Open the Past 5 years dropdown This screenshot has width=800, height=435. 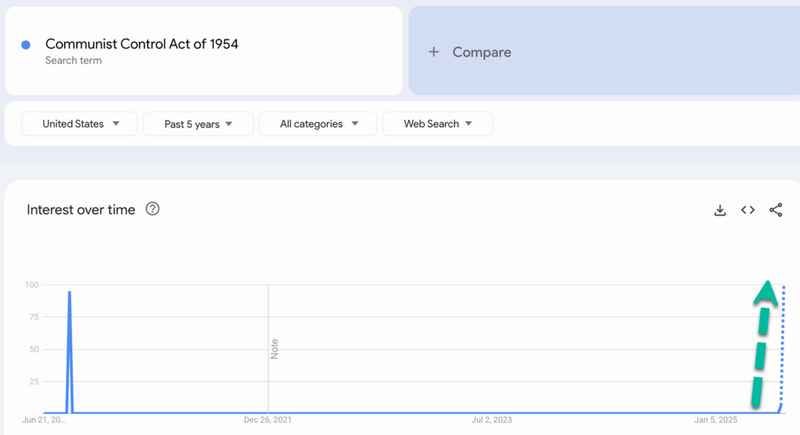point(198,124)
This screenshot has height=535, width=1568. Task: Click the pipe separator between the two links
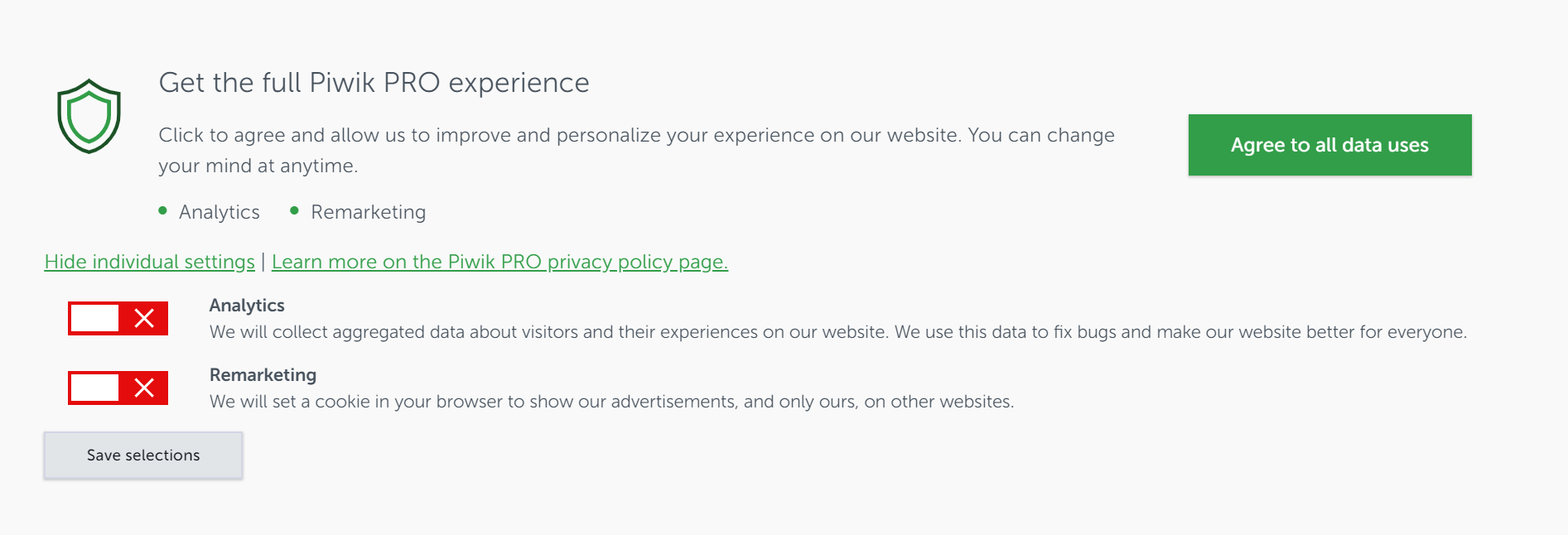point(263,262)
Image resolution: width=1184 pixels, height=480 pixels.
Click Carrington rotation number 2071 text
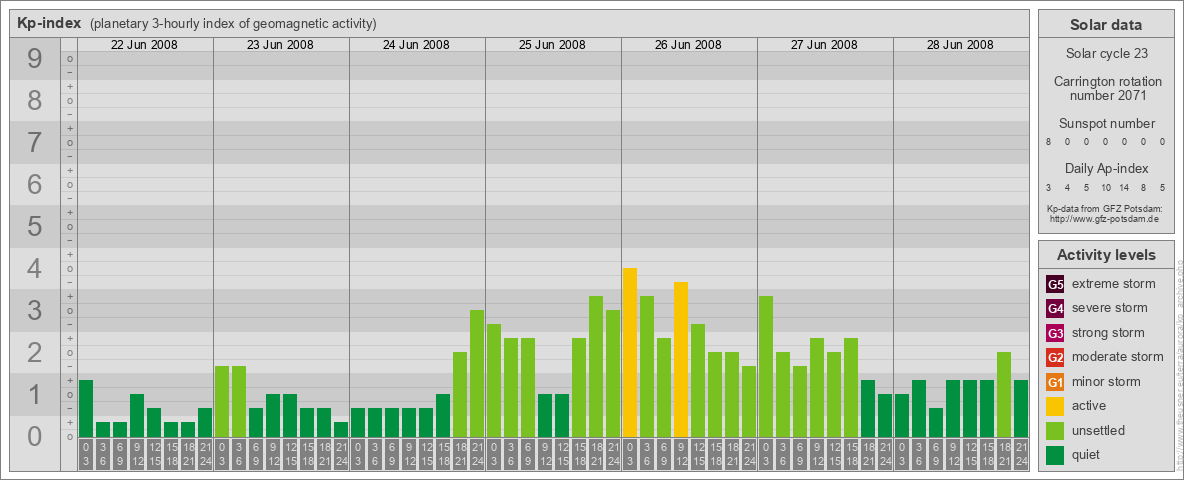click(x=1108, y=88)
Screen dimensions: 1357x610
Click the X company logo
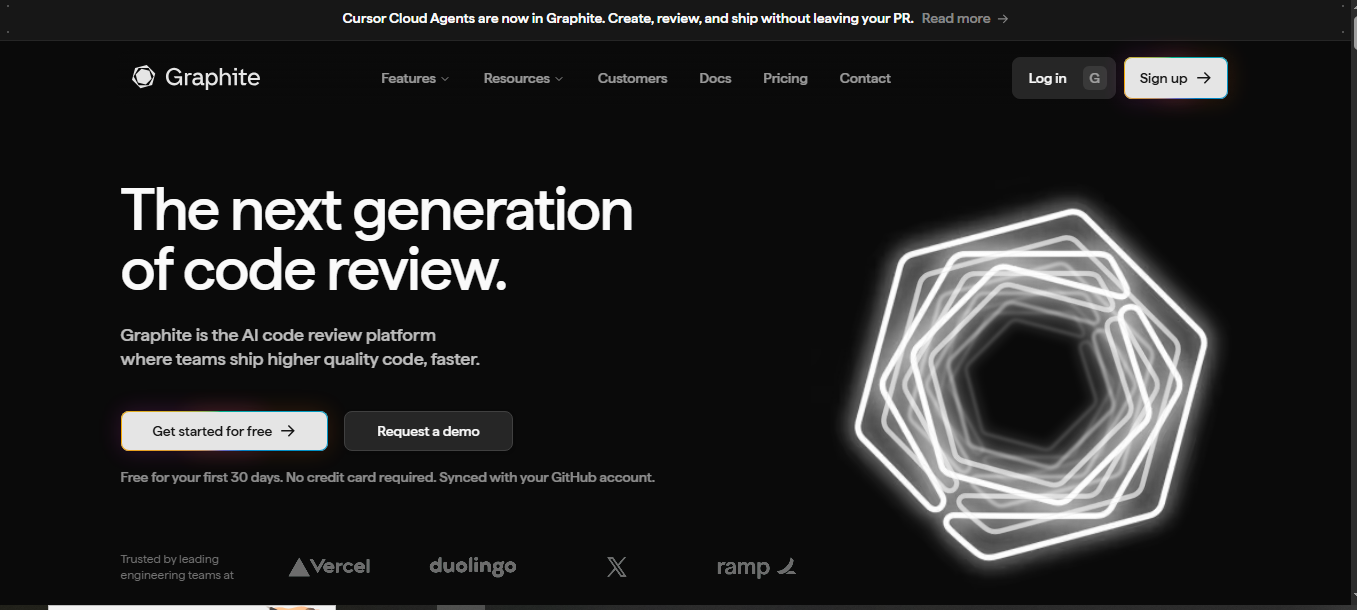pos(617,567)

* * *

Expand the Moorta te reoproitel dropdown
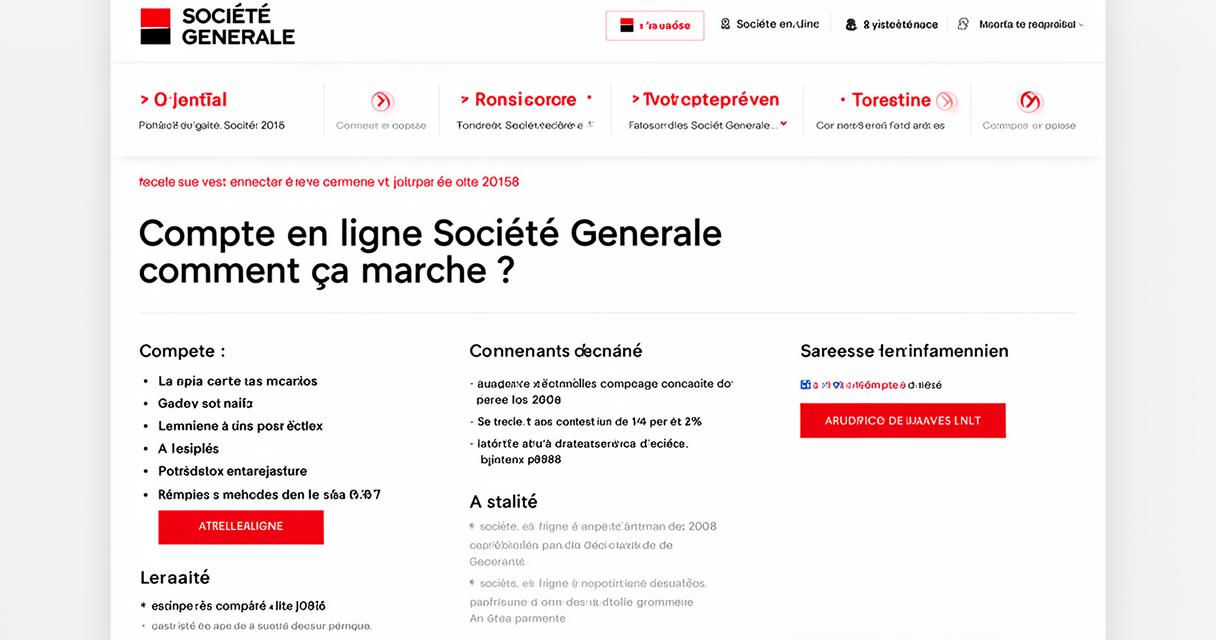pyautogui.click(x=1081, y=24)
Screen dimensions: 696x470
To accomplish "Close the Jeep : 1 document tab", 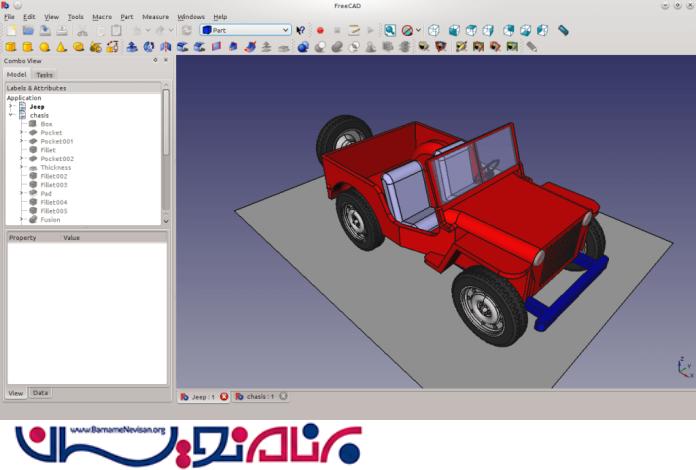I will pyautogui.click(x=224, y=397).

Exercise instructions → Every line of the listing that holds the word "dimensions" is to be found and copied.

Answer to the exercise →
Screen dimensions: 1357x610
Screen dimensions: 696x470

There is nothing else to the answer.